Friday, August 24, 2012

History and Surrealism

From A Cavalier History of Surrealism by Jules-François Dupuis [Raoul Vaneigem]

Surrealism belongs to one of the terminal phases in the crisis of culture. In unitary regimes, of which monarchy based on divine right is the best known example, the integrative power of myth concealed the separation between culture and social life. Artists, writers, scholars and philosophers, just like the peasants, the bourgeois, the wielders of power, and even the King himself, had to live out their contradictions within a hierarchical structure which was from top to bottom the work of a God, and unchangeable in its very essence.

The growth of the bourgeois class of merchants and manufacturers meant the moulding of human relationships to the rationality of exchange, the imposition of the quantifiable power of money with mechanistic certainty as to its concrete truth. This development was accompanied by an accelerating tendency toward secularization which destroyed the formerly idyllic relationship between masters and slaves. The reality of class struggle broke upon history with the same brutality as the reign of economics, which had suddenly emerged as the focus of all preoccupations.

Once the divine State, whose form constituted an obstacle to the development of capitalism, had been done away with, the exploitation of the proletariat, the forward march of capital, and the laws of the commodity, by everywhere bending beings and things to their will, became cumbersome realities susceptible neither to the authority of a divine providence nor to incorporation into the myth of a transcendent order: realities which the ruling class, if it was not to be borne away by the next revolutionary wave – already incontestably foreshadowed by the Enragés and Babouvists – was now obliged at all costs to conceal from the consciousness of the proletariat.

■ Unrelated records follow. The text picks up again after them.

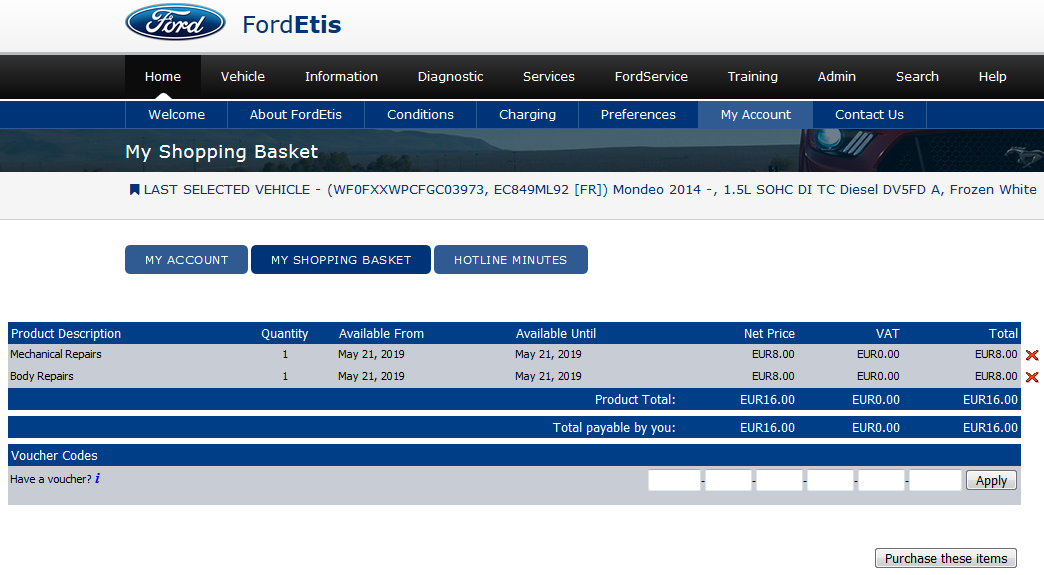1044x575 pixels.
Task: Click the last selected vehicle bookmark icon
Action: (x=134, y=189)
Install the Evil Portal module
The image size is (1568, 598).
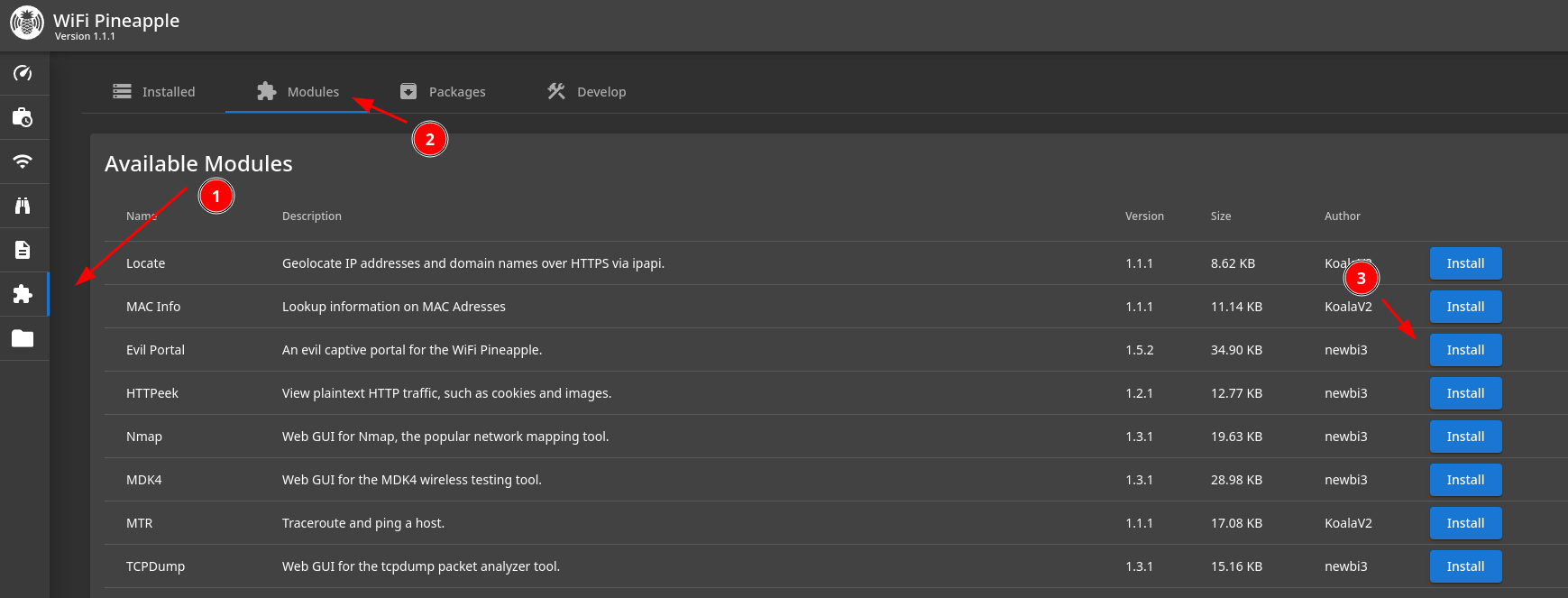pos(1465,350)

Out of the relics of myth, which were also the relics of God, the bourgeoisie sought to construct a new transcendent unity capable of using the force of illusion to dissolve the separations and contradictions that individuals deprived of religion (in the etymological sense of a collective bond with God) experienced within themselves and between each other. In the wake of the abortive cults of the Supreme Being and the Goddess of Reason, nationalism in its multifarious guises - from Bonaparte's Caesarism to the gamut of national socialisms - came to the fore as the necessary but increasingly inadequate ideology of the State (whether the State of private and monopolistic capitalism or the State of capitalism in its socialized form).

Indeed, the fall of Napoleon marked the end of any prospect of reinstituting a unitary myth founded on empire, on the prestige of arms or on the mystique of territorial power. All the same, there is one trait common to all the ideologies that evolved either from the memory of the divine myth, or out of the contradictions of the bourgeoisie (liberalism), or by way of the deformation of revolutionary theories (that is, theories thrown up by real struggles which feed back into those struggles and hasten the advent of a classless society by remaining necessarily opposed to all ideology). That common trait is the same dissimulation or distortion, the same deprecation or misapprehension, of the real movement that arises from human praxis.

The radical consciousness cannot be reconciled with ideology, whose only function is to mystify. What the acutest eighteenth-century consciousness perceived for the most part, in the void left behind by the ebb tide of divine consciousness, was the suffering of separation, isolation and alienation. Disenchantment (in the literal sense of the end of the spell cast by a unifying God) thus went hand in hand with an awareness of contradictions that had no chance of being resolved or transcended.